Posted by: AC at August 29, 2003 02:59 PM

Dan, can you give an example of a good parse tree?

Posted by: chromatic at August 29, 2003 03:00 PM

Unless Ada's changed a bunch since I last saw it, I'd still call it easy. Not simple, though--it's a darned big language, with lots of nooks and crannies. The runtime support for Ada is, I expect, pretty darned extraordinary. Luckily I don't have to worry about that for what I'm doing, which is nice.

It's sort of a pity that compilers have fallen out of the realm of interesting research outside the optimizing stuff (and I'm not sure how much that's even being paid attention to) since what I've found is that the tools at hand to build compilers are... suboptimal.
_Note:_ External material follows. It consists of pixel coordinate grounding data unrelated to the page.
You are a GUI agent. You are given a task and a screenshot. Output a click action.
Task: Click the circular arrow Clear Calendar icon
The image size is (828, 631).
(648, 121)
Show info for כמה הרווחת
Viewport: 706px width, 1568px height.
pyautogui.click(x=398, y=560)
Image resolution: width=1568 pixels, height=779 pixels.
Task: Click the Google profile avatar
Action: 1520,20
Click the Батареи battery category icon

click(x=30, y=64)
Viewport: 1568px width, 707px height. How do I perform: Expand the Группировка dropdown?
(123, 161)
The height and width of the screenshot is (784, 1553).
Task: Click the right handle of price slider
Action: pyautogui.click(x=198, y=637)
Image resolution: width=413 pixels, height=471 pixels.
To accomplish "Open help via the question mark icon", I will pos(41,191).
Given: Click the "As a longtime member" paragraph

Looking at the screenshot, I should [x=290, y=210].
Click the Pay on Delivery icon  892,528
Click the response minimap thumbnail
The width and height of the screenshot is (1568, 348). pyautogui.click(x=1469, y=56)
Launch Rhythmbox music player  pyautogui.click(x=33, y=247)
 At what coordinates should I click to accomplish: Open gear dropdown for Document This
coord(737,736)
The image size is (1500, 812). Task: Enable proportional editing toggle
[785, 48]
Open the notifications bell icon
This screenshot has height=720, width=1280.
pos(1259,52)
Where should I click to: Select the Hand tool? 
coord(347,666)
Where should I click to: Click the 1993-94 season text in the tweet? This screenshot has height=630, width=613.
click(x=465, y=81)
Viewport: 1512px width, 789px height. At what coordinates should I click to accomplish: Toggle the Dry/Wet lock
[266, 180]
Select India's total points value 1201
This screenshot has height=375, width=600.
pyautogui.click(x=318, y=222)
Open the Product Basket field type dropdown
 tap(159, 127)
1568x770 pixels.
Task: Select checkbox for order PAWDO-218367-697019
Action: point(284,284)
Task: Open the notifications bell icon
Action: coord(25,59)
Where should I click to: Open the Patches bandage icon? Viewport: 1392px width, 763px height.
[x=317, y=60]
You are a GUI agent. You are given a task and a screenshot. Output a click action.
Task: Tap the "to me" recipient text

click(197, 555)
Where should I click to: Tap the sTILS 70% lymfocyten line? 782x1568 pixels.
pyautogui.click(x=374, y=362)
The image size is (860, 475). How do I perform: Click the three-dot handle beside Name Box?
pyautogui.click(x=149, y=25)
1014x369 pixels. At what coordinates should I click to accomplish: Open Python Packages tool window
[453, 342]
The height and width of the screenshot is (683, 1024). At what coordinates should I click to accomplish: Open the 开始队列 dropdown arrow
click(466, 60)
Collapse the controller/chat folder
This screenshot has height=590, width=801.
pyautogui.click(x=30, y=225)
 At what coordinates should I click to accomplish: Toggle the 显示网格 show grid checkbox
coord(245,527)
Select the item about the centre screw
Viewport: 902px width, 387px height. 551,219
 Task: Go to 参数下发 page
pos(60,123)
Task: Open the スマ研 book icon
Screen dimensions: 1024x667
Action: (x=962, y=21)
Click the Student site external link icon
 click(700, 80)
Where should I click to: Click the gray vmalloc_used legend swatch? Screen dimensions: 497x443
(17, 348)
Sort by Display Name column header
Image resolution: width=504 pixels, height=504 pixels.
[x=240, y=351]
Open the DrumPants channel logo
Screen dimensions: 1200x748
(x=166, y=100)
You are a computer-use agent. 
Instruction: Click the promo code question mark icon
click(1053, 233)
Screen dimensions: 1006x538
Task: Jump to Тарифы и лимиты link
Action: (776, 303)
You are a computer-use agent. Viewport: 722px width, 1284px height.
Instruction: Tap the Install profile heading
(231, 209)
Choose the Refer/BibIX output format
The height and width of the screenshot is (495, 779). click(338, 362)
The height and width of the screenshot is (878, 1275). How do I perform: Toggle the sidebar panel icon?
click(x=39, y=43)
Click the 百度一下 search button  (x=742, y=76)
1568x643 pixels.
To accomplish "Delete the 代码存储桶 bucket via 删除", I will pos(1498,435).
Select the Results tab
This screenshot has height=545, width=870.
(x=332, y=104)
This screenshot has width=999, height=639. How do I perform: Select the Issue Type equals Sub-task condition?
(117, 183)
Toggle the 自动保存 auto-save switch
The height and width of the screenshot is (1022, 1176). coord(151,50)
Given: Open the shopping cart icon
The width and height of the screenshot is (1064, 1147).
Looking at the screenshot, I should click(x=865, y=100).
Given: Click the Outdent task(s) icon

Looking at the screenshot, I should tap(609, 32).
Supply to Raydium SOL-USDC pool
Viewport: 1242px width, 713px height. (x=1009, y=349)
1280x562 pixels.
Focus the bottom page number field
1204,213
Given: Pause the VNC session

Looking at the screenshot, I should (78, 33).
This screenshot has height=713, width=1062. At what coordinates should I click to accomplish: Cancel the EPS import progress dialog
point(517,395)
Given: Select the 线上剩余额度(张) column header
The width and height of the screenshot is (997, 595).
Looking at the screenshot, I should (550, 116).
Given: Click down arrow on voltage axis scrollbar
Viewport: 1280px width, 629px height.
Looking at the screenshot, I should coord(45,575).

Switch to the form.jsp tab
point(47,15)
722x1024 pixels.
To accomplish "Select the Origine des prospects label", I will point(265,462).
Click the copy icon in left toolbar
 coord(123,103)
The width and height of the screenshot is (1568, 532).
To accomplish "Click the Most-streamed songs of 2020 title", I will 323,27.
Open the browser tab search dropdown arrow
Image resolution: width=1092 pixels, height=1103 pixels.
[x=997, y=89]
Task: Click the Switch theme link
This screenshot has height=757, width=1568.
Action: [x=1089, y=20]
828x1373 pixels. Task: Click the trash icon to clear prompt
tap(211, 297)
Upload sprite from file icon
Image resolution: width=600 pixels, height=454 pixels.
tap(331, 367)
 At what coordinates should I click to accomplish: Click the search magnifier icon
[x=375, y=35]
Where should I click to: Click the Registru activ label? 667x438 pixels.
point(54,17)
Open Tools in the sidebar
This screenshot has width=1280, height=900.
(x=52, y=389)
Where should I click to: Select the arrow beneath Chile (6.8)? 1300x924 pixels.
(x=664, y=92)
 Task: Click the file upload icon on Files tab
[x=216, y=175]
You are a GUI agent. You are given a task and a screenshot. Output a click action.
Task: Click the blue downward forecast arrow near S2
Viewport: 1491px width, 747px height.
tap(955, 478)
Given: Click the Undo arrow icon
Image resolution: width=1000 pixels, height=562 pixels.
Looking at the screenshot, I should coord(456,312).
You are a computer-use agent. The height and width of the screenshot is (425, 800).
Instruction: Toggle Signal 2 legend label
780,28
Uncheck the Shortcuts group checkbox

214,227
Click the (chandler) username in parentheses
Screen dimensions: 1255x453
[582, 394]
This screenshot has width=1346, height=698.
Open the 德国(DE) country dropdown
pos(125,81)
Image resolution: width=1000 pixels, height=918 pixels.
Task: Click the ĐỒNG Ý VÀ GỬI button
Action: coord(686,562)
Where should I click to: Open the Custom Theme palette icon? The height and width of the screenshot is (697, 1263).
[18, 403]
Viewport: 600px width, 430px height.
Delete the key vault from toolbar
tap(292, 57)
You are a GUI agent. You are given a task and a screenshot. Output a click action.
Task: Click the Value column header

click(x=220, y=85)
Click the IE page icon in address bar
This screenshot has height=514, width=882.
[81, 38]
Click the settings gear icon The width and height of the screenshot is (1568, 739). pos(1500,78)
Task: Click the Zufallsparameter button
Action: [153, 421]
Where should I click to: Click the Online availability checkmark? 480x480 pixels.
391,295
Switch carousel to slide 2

While I'll certainly take lex and yacc, or Parse::RecDescent, over fully hand-rolling the parsing part, they still leave a lot to be desired, and there doesn't seem to be much beyond that. Not that the transform from parse tree to code's that big a deal, but it's something that everyone seems to have to roll themselves, and there's just not much beyond "it's simple, just do it" in the literature. OTOH, maybe there isn't anything beyond "it's simple, just do it" to things....

Posted by: Dan at September 3, 2003 02:03 PM